■ PROBLEM DETAILS
Go to the line in the entries below that holds "[Facebook] (168, 2154)" and repeat exactly from there through the line that holds "Split Back Driver’s Gloves (74, 2052)", inclusive.

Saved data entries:
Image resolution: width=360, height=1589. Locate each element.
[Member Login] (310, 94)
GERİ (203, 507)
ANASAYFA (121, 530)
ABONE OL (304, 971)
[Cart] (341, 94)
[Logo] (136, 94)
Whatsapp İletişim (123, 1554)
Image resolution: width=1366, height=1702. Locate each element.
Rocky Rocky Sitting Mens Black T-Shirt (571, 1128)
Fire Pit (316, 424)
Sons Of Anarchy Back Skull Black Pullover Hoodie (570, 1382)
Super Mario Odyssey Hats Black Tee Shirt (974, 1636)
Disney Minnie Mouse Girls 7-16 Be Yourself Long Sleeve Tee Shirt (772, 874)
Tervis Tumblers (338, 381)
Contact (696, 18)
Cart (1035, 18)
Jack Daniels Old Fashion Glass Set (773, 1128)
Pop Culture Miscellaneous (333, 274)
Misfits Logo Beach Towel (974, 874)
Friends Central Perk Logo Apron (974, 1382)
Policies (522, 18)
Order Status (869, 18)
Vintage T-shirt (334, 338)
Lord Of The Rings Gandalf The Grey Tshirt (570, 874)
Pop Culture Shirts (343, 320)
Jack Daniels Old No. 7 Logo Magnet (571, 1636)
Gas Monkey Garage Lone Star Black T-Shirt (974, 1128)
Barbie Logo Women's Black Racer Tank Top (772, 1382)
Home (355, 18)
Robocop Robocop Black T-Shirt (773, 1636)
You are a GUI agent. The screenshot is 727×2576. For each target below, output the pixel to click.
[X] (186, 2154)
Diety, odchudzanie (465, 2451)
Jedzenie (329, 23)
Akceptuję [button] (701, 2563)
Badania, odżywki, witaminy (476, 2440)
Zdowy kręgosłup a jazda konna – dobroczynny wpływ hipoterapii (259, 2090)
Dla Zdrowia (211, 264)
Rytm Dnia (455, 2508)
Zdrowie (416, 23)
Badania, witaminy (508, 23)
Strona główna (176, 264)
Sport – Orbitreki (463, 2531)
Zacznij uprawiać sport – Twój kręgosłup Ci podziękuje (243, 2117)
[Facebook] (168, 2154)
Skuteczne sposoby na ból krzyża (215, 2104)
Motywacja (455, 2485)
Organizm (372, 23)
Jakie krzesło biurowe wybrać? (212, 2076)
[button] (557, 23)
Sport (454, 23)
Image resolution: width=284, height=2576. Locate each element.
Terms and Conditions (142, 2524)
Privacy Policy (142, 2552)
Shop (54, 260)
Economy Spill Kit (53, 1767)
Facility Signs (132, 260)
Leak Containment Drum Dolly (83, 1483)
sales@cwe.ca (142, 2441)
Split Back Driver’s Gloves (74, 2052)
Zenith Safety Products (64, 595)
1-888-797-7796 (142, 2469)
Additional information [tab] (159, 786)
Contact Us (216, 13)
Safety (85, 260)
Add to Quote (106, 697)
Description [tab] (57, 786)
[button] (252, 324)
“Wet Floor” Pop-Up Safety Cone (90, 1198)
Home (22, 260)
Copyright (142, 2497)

■ WRITTEN ANSWER
[Facebook] (168, 2154)
Skuteczne sposoby na ból krzyża (215, 2104)
Motywacja (455, 2485)
Organizm (372, 23)
Jakie krzesło biurowe wybrać? (212, 2076)
[button] (557, 23)
Sport (454, 23)
Image resolution: width=284, height=2576. Locate each element.
Terms and Conditions (142, 2524)
Privacy Policy (142, 2552)
Shop (54, 260)
Economy Spill Kit (53, 1767)
Facility Signs (132, 260)
Leak Containment Drum Dolly (83, 1483)
sales@cwe.ca (142, 2441)
Split Back Driver’s Gloves (74, 2052)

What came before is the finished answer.